Project Rialto's PRCrawler Is Data Mining?

Since I whitelist allowed bots I've had Project Rialto blocked since the beginning but I was curious what they were doing since they first showed up on my radar on 01/23/2008 and kept coming back over and over.

From one of their job ads:

We are designing high-performance algorithms and developing reliable, fault-tolerant and scalable real-time systems that can handle massive volume of data for in-depth analysis of user behavior to enable targeted advertising.

and...

Research and investigate academic and industrial data mining, machine learning and modeling techniques to apply to our specific business case
Oh boy!

It appears they want to crawl our sites and use that information to shove more ads in our face.

Somehow, I don't think so...

If you're going to mine data, shouldn't you get the URLs right?

The site they're attempting to "mine" is on a Linux box and URLs are case sensitive and my URLs all have upper/lower case in them yet the PRCrawler only asks for those URLs in all lower case so even if I left them crawl my site they'd get nothing but 404s.

No wonder their home page says they're a "stealth company" because I'd hide too if I couldn't even get the proper case of the URLs right.

Here's their user agent:
"PRCrawler/Nutch-0.9 (data mining development project; crawler@projectrialto.com)"
They operate from the following IPs:
64.47.51.153
64.47.51.158
67.202.0.157
67.202.0.17
67.202.0.71
67.202.10.65
67.202.18.229
67.202.29.20
67.202.3.112
67.202.3.141
67.202.3.151
67.202.56.219
67.202.58.214
67.202.59.117
67.202.62.162
67.202.62.45
72.44.36.20
72.44.36.8
72.44.37.72
72.44.39.55
The first two were from masergy.com, the rest are all from compute-1.amazonaws.com.
host-64-47-51-153.masergy.com.
host-64-47-51-158.masergy.com.
I haven't seen anything from masergy.com since the initial contact but that's only 2 months ago so who knows.

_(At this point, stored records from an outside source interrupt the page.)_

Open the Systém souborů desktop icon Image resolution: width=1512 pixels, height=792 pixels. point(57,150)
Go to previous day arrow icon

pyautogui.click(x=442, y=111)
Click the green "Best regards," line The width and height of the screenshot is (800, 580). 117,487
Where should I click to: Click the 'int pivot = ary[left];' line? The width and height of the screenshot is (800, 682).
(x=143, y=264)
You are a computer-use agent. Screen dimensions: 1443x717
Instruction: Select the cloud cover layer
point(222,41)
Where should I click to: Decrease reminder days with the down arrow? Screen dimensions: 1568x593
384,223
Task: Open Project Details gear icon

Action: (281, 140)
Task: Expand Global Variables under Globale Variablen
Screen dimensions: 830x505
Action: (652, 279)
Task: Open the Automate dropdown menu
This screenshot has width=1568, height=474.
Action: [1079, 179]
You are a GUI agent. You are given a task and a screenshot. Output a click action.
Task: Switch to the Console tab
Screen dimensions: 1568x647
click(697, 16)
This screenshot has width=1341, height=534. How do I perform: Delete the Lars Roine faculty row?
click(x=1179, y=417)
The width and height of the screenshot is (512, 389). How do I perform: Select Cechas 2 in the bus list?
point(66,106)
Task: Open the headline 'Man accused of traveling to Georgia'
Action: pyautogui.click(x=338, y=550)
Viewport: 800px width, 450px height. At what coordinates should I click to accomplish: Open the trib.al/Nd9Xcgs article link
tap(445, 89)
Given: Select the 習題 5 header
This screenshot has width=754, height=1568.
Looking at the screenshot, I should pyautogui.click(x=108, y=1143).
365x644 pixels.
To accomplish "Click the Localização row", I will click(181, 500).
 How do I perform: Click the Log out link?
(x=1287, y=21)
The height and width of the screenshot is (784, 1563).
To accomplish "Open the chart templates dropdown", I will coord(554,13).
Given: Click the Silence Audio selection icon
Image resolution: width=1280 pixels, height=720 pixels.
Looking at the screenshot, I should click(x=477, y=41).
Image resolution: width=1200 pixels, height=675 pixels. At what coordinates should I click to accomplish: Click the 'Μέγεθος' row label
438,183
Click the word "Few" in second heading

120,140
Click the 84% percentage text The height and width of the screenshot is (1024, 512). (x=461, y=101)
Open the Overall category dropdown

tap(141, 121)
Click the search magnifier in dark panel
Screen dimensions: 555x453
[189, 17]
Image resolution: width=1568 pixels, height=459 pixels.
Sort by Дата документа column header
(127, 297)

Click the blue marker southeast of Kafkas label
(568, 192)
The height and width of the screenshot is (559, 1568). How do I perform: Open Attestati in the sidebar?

Don't know where they primed the pump for their data mining operation since they already had lots of information about my site when they attempted to crawl, but since it was all lower case it was completely useless.

I'm just curious if they got it my URLs from somewhere already in lower case or someone there slapped a tolower() around a line of code when importing the URLs into Nutch.

Don't know, don't care, it's amusing either way.

Good luck with Project Rialto, you're going to need it.

2 comments:

Anonymous said...

just incase you didnt know Incredibill, these along side Phorm ,NebuAd,Front porch, and ADzilla have all been using Deep Packet Inspection/Interception For Profit and because of the way they datamine without consent etc, potentially "Commercial" copyright infringment.

see the Cable forum thread
http://www.cableforum.co.uk/board/12/33628733-virgin-media-phorm-webwise-adverts-updated-page-651.html#post34580706

and Alexanders Say NO! to Deep Packet Inspection
https://nodpi.org/

that is currently focused on Phorm given the Uk "Phorm Storm" is the focus right now, but will eventually on all these different DPI for Profit companies around the world....

Anonymous said...

Thanks for the info, I have also noticed strange behavior on my site from this useragent. Some how they have gotten the URLS for sections of my site that require logging in. Seems very shady I will also be blocking their ip addresses.